Provision on-premises nodes
How you provision nodes for use with an on-premises provider depends on the SSH access that you can grant YugabyteDB Anywhere to provision nodes.
| SSH mode | Description | Notes | For more details |
|---|---|---|---|
| Permissive | You can allow SSH to a root-privileged user, AND You can provide YugabyteDB Anywhere with SSH login credentials for that user. |
For example, the ec2-user for AWS EC2 instances meets this requirement. In this mode, YugabyteDB Anywhere will sign in to the VM and automatically provision the nodes. | See Automatic Provisioning. |
| Medium | You can allow SSH to a root-privileged user, AND You can't provide YugabyteDB Anywhere with SSH login credentials for that user; however you can enter the password interactively. |
In this mode, you run a script on the VM, and are prompted for a password for each sudo action to install the required software. | See Assisted Manual Provisioning. |
| Restrictive | All other cases (you disallow SSH login to a root-privileged user at setup time). | In this mode, you'll manually install each prerequisite software component. | See Fully Manual Provisioning. |
Note that, for Permissive and Medium modes, the root-privileged SSH user can have any username except yugabyte. When YugabyteDB Anywhere later uses this provided SSH user to sign in and prepare the node, it will automatically create and configure a second user – named yugabyte – which will be largely de-privileged, and will have very limited sudo commands available to it. YugabyteDB Anywhere uses the yugabyte user to run the various YugabyteDB software processes.

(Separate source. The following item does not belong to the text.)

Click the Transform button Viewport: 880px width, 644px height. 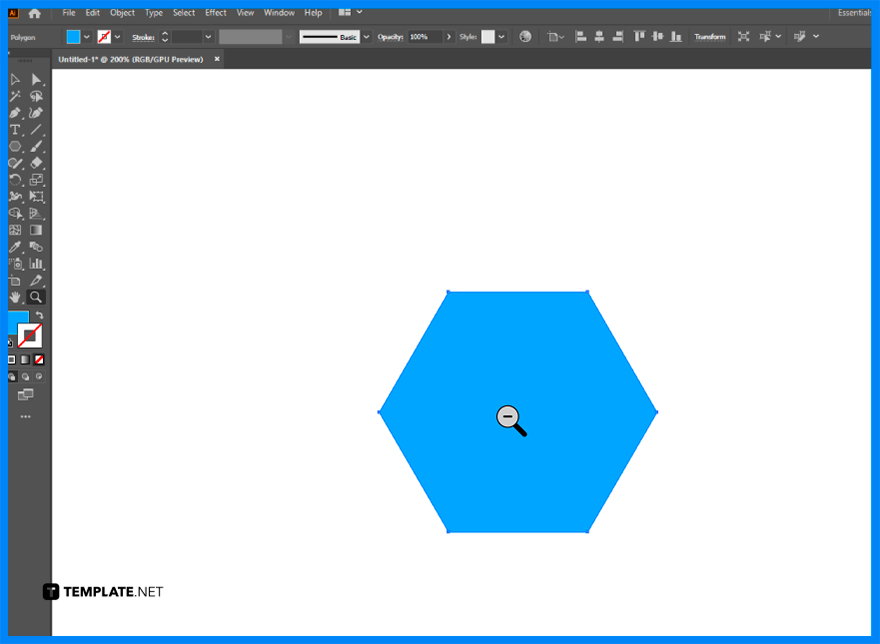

SSH access is required for initial setup of a new database cluster (and when adding new nodes to the cluster). After setup is completed, SSH can be disabled, at your option. Leaving SSH enabled, however, is still recommended to provide access to nodes for troubleshooting.
Best practices
When creating your VMs, create at least two virtual disks: one as the boot disk, and another for data and logs.